November 26, 2008

Erin residents rally to fight Rockfort quarry

As published in the Erin Advocate

The proposed Rockfort Quarry may be in Caledon, but it has many Erin residents worried about potential harm to their well water and the rural environment.

They made their voices heard at a public meeting last Wednesday at the Caledon Country Club, hosted by the Coalition of Concerned Citizens (CCC), which has fought the quarry plan for almost 12 years.

Proposed by James Dick Construction Limited (JDCL), the 220-acre open-pit mine would replace farmland on the Erin-Caledon border at Winston Churchill Boulevard and Olde Baseline Road, providing dolostone for the construction of highways, bridges and buildings.

The latest in a series of environmental studies by JDCL has been reviewed by Caledon, Peel Region and the Credit Valley Conservation Authority. All three will take formal positions on the project early in 2009. On December 10, 7 pm, at the Community Complex in Caledon East, people can get more information and express their views to Caledon Council. On May 25, a hearing begins at the Ontario Municipal Board, possibly lasting six months.

“We estimate it will take $1 million to wage the fight,” said Willa Gauthier of Erin, who hosts a huge, annual fundraising garage sale at her farm. With a golf tournament and other events, about $100,000 is raised annually, she said. The CCC has launched an additional fundraising drive, to hire the best possible advice and expert witnesses for the OMB hearing.

CCC concerns include industrialization of a rural area, harm to trout fisheries and rare wildlife, damage to wetlands, reduction in the water table, contamination of waters above and below-ground that flow south into the Credit River, reduced property values, noise, dust and up to 1,000 extra trucks per day on Caledon roads.

“These threats are simply too risky, harmful and expensive to judge this as an acceptable site,” said Bob Gardner of Erin, a CCC director. He said methods proposed for mitigating water impacts are “uncertain at best”, and have never been tried on this scale.

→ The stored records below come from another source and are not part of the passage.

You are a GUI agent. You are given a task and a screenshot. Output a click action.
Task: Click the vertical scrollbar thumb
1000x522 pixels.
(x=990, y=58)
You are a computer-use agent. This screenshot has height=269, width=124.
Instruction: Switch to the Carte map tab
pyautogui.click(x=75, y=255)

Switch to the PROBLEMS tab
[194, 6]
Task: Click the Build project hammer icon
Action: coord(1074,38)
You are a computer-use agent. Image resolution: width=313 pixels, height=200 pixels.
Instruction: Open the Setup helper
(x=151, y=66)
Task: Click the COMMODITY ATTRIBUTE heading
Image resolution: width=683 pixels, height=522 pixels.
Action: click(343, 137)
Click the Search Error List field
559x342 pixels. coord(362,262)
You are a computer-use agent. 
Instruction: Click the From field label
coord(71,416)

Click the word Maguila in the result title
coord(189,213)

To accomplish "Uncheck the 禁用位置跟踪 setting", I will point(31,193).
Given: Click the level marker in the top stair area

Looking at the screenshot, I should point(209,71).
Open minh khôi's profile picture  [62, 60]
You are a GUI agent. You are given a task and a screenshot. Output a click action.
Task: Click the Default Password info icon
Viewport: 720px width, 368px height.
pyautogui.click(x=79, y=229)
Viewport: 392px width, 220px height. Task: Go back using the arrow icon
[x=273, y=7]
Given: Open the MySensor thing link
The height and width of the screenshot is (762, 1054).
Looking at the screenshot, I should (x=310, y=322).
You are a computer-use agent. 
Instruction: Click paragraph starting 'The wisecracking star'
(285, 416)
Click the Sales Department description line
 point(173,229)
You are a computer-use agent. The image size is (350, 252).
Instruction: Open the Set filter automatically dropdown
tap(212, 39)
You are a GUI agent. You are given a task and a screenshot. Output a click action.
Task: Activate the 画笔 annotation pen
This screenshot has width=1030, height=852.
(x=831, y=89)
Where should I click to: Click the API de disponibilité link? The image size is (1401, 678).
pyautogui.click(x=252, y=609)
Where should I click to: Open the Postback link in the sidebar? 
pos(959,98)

JDCL would cut up to 100 feet into the water table. A pump system would re-infiltrate quarry water back into the ground. A “grout curtain” – a series of deep holes drilled outside the excavation, filled with impermeable material – would hold back water.

Greg Sweetnam, Vice-President of Resources at JDCL, said the technology is tested and “state-of-the-art”. He said the site would be developed gradually over 10-15 years, with stringent testing and government inspection, so that any hint of trouble could be corrected before any impact was felt.

“There is next to no risk,” he said. The site is ideal, he said, because there are relatively few homes in the area, and it is close to where the stone product is needed, reducing the cost and pollution of trucking. He said the site is not sensitive enough to have been excluded in any of the studies.

“We’re just arguing about extraction timing,” he said. JDCL promises rehabilitation that will include lakes and forest, inspired by other former quarries near Rockwood, Belfountain and Elora. “It will look like a national park in 50 years,” he said.

Caledon is already the fifth largest producer of aggregates among Ontario municipalities, with extraction of 4.7 million tonnes in 2007, according to an industry report. Rockfort could produce up to 2.5 million tonnes per year, with production totaling 39 million over 30 years.

Hydrogeologists have mapped an area in which well water could be affected if JDCL is unsuccessful in maintaining water levels – a worst-case scenario. The map shows serious impact very close to the quarry. A moderate impact zone includes Caledon lands, part of Halton Hills near Terra Cotta, and an area of Erin: west from Winston Churchill to a point between the Eighth and Ninth Lines and a short distance north of 5 Sideroad in the area of Rogers Creek.

Jana Vondrejs of Erin knew nothing of the proposal when she moved into a house across the road two years ago. JDCL says on its website that noise and vibration from drilling and blasting will be “controlled”, but she is very worried.

“If they do this, it would ruin a very special place,” she said, adding that the Town of Erin “is not supporting us as they should.” John Walker of Erin wants town council to hold a meeting to get residents’ views.

Erin Mayor Rod Finnie was not at the Caledon meeting, but later said an Erin meeting was a “possibility”, and suggested residents contact the Town in writing. Both Erin and Wellington County registered objections to the quarry with the province about 10 years ago. Erin stays informed, said the mayor, but has avoided the high costs of direct involvement. After Caledon Council votes its position, Erin Council could decide whether to support it.

Personally, I am opposed to this quarry – by instinct, and what I have heard so far. I have no expertise in environmental risks or the aggregate business, but as a taxpayer I have hired experts to evaluate the evidence, and the OMB to judge wisely for the common good. It may be a cumbersome system, but it appears to be working.